I have often been asked about how to set up backup and disaster recovery (DR), mostly by small and medium business owners.

Obviously disaster recovery is a much bigger topic, but both come down to a simple process of understanding three business requirements: RTO, RPO and cost. Please note: this is a business decisions, not an IT decision.

RTO, recovery time objective, is basically how long a business can afford to be down while RPO, recovery point objective, is how much data the business can afford to lose because of a disaster.

Both RTO and RPO are typically measured in hours but more importantly, different IT system may have different RTO and RPO requirements because some systems or data are obviously more critical than others.

For example, given most business’ reliance on email system, hardly can any business accept a RTO and RPO being longer than a few hours for their email server; losing a file server, however, may not be so disastrous so long as it can be recovered from a day or two old backup.

Cost is simple but the cost to achieve certain RTO and RPO can vary significantly. In general, the lower the RTO & RPO, the substantially higher the cost is. A highly redundant system (very low or near zero RTO and RPO) not only takes money and expertise to build but also takes time and effort to maintain. More importantly, it may not even fit the business need - why implementing an expensive solution while the business is willing to tolerate more downtime or more data loss? It would be very unwise for IT to introduce a system without any business mandate and such decision must be made by the business, not IT.

A good and simple approach is to ask the IT department or the company's IT consultant to make a list of all the IT systems that need protection and provide an estimated cost for achieving certain RTO and RPO for each system.

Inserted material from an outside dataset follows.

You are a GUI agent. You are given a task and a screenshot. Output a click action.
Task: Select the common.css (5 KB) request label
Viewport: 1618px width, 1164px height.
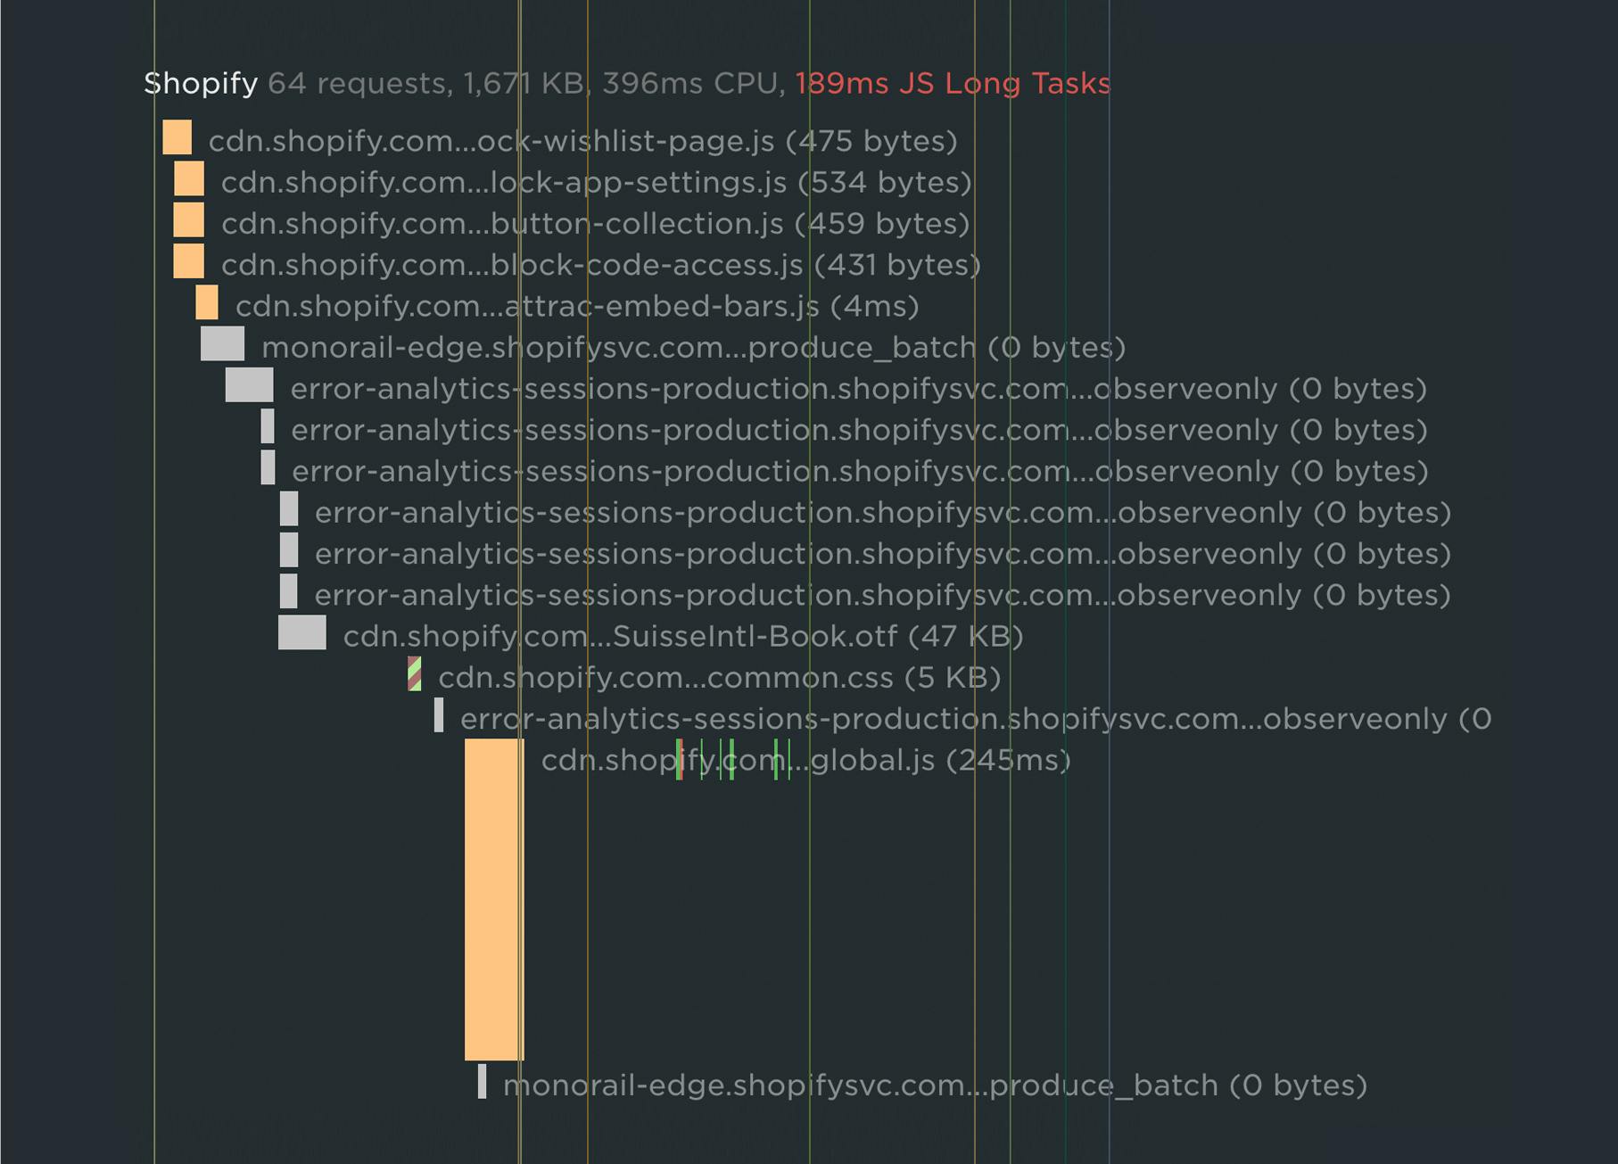[x=719, y=678]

For example:

RTO Table:
System      Near Zero      2-4 hours      24 hours      48 hours
Email      $      $      $      $
File server      $      $      $      $
Printer server      $      $      $      $

RPO Table:
System      Near Zero      2-4 hours      24 hours      48 hours
Email      $      $      $      $
File server      $      $      $      $
Printer server      $      $      $      $

All of the business heads should then sit down and review this list to decide the acceptable RTO and RPO for each system in relevant to their implementation cost and cost to the business. Then the IT folks can work out an much more accurate cost, and if approved, go about implementing them.